>> begin Material
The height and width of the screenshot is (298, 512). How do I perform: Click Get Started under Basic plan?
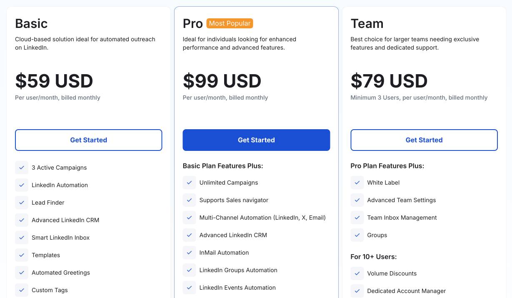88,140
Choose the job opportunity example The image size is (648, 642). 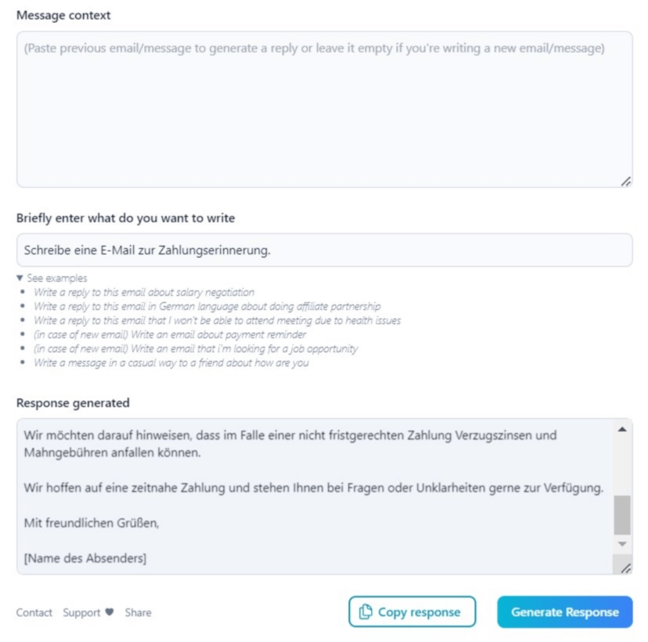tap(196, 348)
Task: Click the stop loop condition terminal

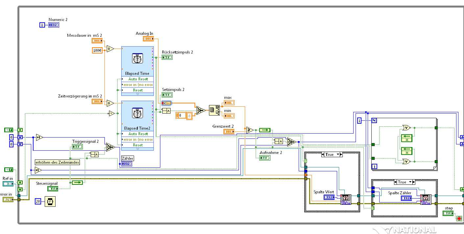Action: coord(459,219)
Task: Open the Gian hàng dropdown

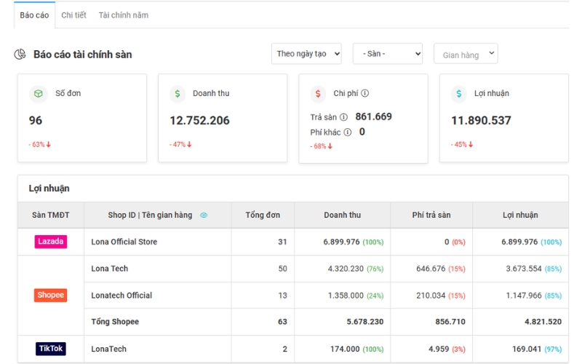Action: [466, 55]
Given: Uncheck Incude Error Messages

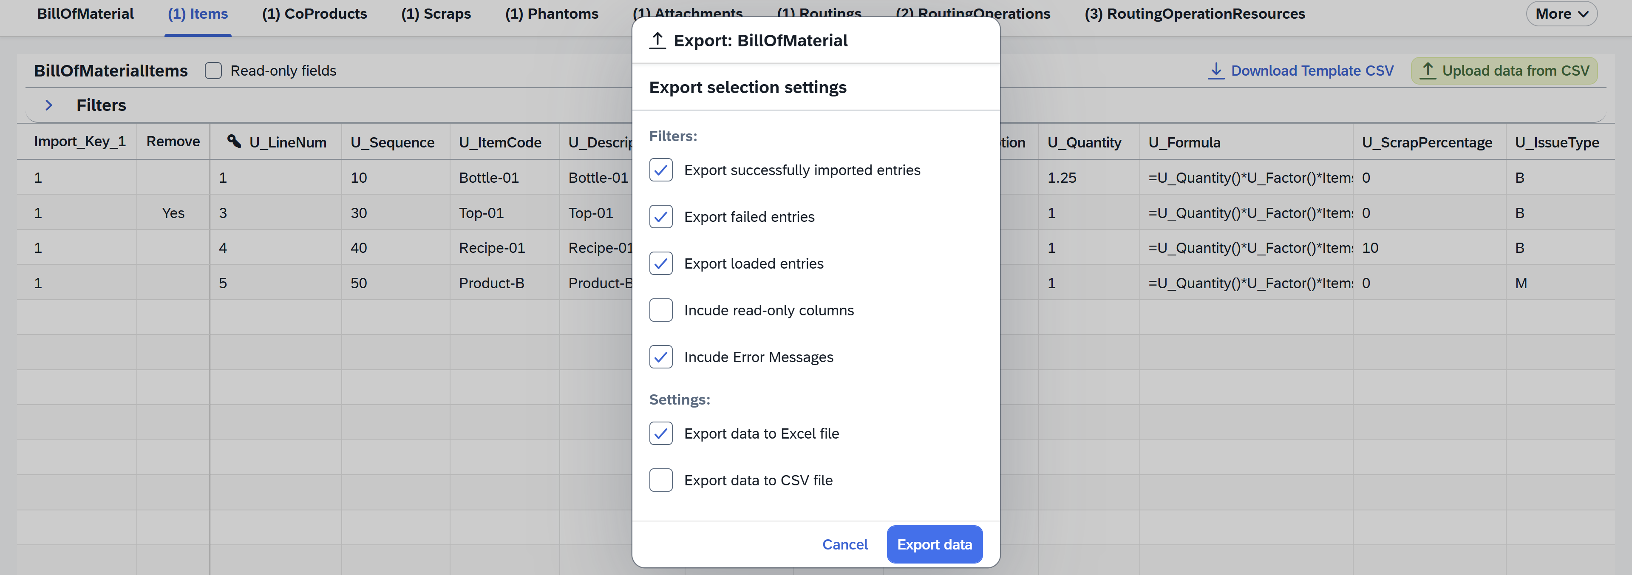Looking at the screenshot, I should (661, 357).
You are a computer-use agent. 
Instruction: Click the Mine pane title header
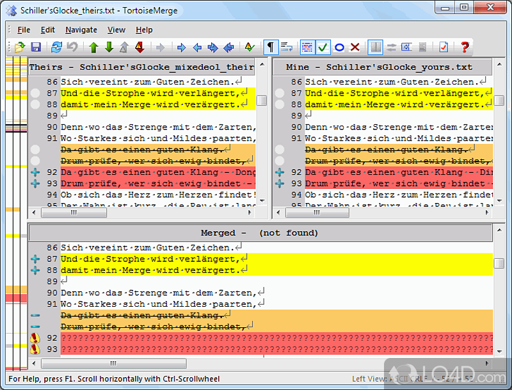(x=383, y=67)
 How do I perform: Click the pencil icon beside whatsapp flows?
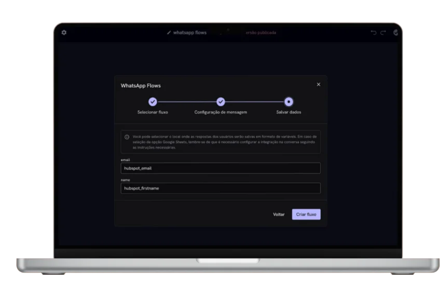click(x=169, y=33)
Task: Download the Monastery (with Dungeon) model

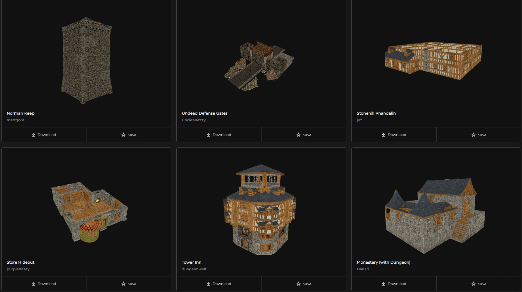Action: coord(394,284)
>> end Material
* **Your task**
Turn the data, from the line containing "How do I perform: Click the" through the end, into a numbered list with blank lines dropped. Leave the pictures out of the answer.

* **The completed task**
1.  How do I perform: Click the pencil icon beside whatsapp flows?
2. click(x=169, y=33)
3. Task: Download the Monastery (with Dungeon) model
4. Action: coord(394,284)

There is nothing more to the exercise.